The listing that follows must be given again in full and exactly.

-- -- --

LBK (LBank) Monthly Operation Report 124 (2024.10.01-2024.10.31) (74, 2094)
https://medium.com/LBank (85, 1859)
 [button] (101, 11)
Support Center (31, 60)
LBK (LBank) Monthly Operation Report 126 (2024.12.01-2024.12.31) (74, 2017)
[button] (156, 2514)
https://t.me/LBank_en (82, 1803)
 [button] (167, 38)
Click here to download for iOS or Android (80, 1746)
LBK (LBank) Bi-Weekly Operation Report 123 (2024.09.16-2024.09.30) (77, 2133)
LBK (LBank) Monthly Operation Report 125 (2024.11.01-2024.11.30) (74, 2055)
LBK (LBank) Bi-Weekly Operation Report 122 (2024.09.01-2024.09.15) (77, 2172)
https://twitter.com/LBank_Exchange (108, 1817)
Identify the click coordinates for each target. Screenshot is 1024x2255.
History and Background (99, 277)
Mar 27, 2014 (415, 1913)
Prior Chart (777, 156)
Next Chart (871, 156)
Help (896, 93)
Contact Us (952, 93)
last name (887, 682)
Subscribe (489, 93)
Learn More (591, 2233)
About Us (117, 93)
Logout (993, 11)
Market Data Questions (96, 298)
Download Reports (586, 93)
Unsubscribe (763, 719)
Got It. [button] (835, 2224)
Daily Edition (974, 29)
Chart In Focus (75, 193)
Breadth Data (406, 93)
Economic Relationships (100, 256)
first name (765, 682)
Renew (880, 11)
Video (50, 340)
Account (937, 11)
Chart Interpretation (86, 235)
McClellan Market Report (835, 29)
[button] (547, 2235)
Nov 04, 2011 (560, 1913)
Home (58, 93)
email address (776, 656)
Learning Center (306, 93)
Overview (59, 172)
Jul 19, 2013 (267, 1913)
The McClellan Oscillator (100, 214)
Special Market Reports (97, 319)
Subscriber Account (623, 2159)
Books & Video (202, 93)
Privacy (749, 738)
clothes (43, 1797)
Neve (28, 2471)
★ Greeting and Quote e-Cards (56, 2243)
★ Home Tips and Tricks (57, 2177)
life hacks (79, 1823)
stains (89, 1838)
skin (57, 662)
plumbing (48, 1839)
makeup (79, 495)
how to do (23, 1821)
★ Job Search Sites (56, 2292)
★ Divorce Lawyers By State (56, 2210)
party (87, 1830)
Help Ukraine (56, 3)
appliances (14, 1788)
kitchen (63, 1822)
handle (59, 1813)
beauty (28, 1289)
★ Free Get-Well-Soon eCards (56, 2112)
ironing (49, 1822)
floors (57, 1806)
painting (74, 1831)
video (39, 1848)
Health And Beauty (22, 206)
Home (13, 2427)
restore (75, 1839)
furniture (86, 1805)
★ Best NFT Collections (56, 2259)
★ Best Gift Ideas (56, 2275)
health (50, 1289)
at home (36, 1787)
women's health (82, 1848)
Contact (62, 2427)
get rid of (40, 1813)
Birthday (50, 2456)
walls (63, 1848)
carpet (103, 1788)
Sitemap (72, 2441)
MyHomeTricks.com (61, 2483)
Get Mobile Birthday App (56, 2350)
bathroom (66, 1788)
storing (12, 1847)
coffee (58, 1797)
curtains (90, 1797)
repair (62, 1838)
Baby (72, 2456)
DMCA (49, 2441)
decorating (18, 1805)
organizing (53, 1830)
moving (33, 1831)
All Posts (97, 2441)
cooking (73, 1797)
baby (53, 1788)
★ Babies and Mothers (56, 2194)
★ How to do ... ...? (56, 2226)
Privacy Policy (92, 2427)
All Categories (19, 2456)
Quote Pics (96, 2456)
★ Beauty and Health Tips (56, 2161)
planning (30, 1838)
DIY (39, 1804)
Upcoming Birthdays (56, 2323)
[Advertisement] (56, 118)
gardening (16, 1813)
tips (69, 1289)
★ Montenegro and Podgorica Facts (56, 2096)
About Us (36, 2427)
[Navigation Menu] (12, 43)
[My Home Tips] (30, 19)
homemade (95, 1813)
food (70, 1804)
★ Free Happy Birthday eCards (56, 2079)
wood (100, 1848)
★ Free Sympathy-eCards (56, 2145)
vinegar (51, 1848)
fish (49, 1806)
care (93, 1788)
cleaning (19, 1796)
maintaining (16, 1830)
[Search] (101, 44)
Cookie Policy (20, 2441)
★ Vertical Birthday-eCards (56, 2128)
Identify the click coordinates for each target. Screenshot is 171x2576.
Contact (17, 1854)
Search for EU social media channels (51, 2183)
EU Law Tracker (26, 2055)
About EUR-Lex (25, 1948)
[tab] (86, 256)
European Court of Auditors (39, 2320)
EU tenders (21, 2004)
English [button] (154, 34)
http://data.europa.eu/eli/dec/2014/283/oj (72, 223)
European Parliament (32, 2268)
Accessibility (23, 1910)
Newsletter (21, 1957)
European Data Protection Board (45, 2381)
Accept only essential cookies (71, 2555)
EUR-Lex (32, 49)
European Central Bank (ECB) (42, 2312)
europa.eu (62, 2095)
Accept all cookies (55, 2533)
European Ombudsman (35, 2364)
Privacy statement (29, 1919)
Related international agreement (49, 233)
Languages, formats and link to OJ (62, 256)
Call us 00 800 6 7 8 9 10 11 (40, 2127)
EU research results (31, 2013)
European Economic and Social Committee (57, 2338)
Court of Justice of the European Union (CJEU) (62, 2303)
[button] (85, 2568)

-- -- --

--- EXERCISE RESULT ---
LBK (LBank) Monthly Operation Report 124 (2024.10.01-2024.10.31) (74, 2094)
https://medium.com/LBank (85, 1859)
 [button] (101, 11)
Support Center (31, 60)
LBK (LBank) Monthly Operation Report 126 (2024.12.01-2024.12.31) (74, 2017)
[button] (156, 2514)
https://t.me/LBank_en (82, 1803)
 [button] (167, 38)
Click here to download for iOS or Android (80, 1746)
LBK (LBank) Bi-Weekly Operation Report 123 (2024.09.16-2024.09.30) (77, 2133)
LBK (LBank) Monthly Operation Report 125 (2024.11.01-2024.11.30) (74, 2055)
LBK (LBank) Bi-Weekly Operation Report 122 (2024.09.01-2024.09.15) (77, 2172)
https://twitter.com/LBank_Exchange (108, 1817)
Identify the click coordinates for each target. Screenshot is 1024x2255.
History and Background (99, 277)
Mar 27, 2014 (415, 1913)
Prior Chart (777, 156)
Next Chart (871, 156)
Help (896, 93)
Contact Us (952, 93)
last name (887, 682)
Subscribe (489, 93)
Learn More (591, 2233)
About Us (117, 93)
Logout (993, 11)
Market Data Questions (96, 298)
Download Reports (586, 93)
Unsubscribe (763, 719)
Got It. [button] (835, 2224)
Daily Edition (974, 29)
Chart In Focus (75, 193)
Breadth Data (406, 93)
Economic Relationships (100, 256)
first name (765, 682)
Renew (880, 11)
Video (50, 340)
Account (937, 11)
Chart Interpretation (86, 235)
McClellan Market Report (835, 29)
[button] (547, 2235)
Nov 04, 2011 (560, 1913)
Home (58, 93)
email address (776, 656)
Learning Center (306, 93)
Overview (59, 172)
Jul 19, 2013 (267, 1913)
The McClellan Oscillator (100, 214)
Special Market Reports (97, 319)
Subscriber Account (623, 2159)
Books & Video (202, 93)
Privacy (749, 738)
clothes (43, 1797)
Neve (28, 2471)
★ Greeting and Quote e-Cards (56, 2243)
★ Home Tips and Tricks (57, 2177)
life hacks (79, 1823)
stains (89, 1838)
skin (57, 662)
plumbing (48, 1839)
makeup (79, 495)
how to do (23, 1821)
★ Job Search Sites (56, 2292)
★ Divorce Lawyers By State (56, 2210)
party (87, 1830)
Help Ukraine (56, 3)
appliances (14, 1788)
kitchen (63, 1822)
handle (59, 1813)
beauty (28, 1289)
★ Free Get-Well-Soon eCards (56, 2112)
ironing (49, 1822)
floors (57, 1806)
painting (74, 1831)
video (39, 1848)
Health And Beauty (22, 206)
Home (13, 2427)
restore (75, 1839)
furniture (86, 1805)
★ Best NFT Collections (56, 2259)
★ Best Gift Ideas (56, 2275)
health (50, 1289)
at home (36, 1787)
women's health (82, 1848)
Contact (62, 2427)
get rid of (40, 1813)
Birthday (50, 2456)
walls (63, 1848)
carpet (103, 1788)
Sitemap (72, 2441)
MyHomeTricks.com (61, 2483)
Get Mobile Birthday App (56, 2350)
bathroom (66, 1788)
storing (12, 1847)
coffee (58, 1797)
curtains (90, 1797)
repair (62, 1838)
Baby (72, 2456)
DMCA (49, 2441)
decorating (18, 1805)
organizing (53, 1830)
moving (33, 1831)
All Posts (97, 2441)
cooking (73, 1797)
baby (53, 1788)
★ Babies and Mothers (56, 2194)
★ How to do ... ...? (56, 2226)
Privacy Policy (92, 2427)
All Categories (19, 2456)
Quote Pics (96, 2456)
★ Beauty and Health Tips (56, 2161)
planning (30, 1838)
DIY (39, 1804)
Upcoming Birthdays (56, 2323)
[Advertisement] (56, 118)
gardening (16, 1813)
tips (69, 1289)
★ Montenegro and Podgorica Facts (56, 2096)
About Us (36, 2427)
[Navigation Menu] (12, 43)
[My Home Tips] (30, 19)
homemade (95, 1813)
food (70, 1804)
★ Free Happy Birthday eCards (56, 2079)
wood (100, 1848)
★ Free Sympathy-eCards (56, 2145)
vinegar (51, 1848)
fish (49, 1806)
care (93, 1788)
cleaning (19, 1796)
maintaining (16, 1830)
[Search] (101, 44)
Cookie Policy (20, 2441)
★ Vertical Birthday-eCards (56, 2128)
Identify the click coordinates for each target. Screenshot is 171x2576.
Contact (17, 1854)
Search for EU social media channels (51, 2183)
EU Law Tracker (26, 2055)
About EUR-Lex (25, 1948)
[tab] (86, 256)
European Court of Auditors (39, 2320)
EU tenders (21, 2004)
English [button] (154, 34)
http://data.europa.eu/eli/dec/2014/283/oj (72, 223)
European Parliament (32, 2268)
Accessibility (23, 1910)
Newsletter (21, 1957)
European Data Protection Board (45, 2381)
Accept only essential cookies (71, 2555)
EUR-Lex (32, 49)
European Central Bank (ECB) (42, 2312)
europa.eu (62, 2095)
Accept all cookies (55, 2533)
European Ombudsman (35, 2364)
Privacy statement (29, 1919)
Related international agreement (49, 233)
Languages, formats and link to OJ (62, 256)
Call us 00 800 6 7 8 9 10 11 (40, 2127)
EU research results (31, 2013)
European Economic and Social Committee (57, 2338)
Court of Justice of the European Union (CJEU) (62, 2303)
[button] (85, 2568)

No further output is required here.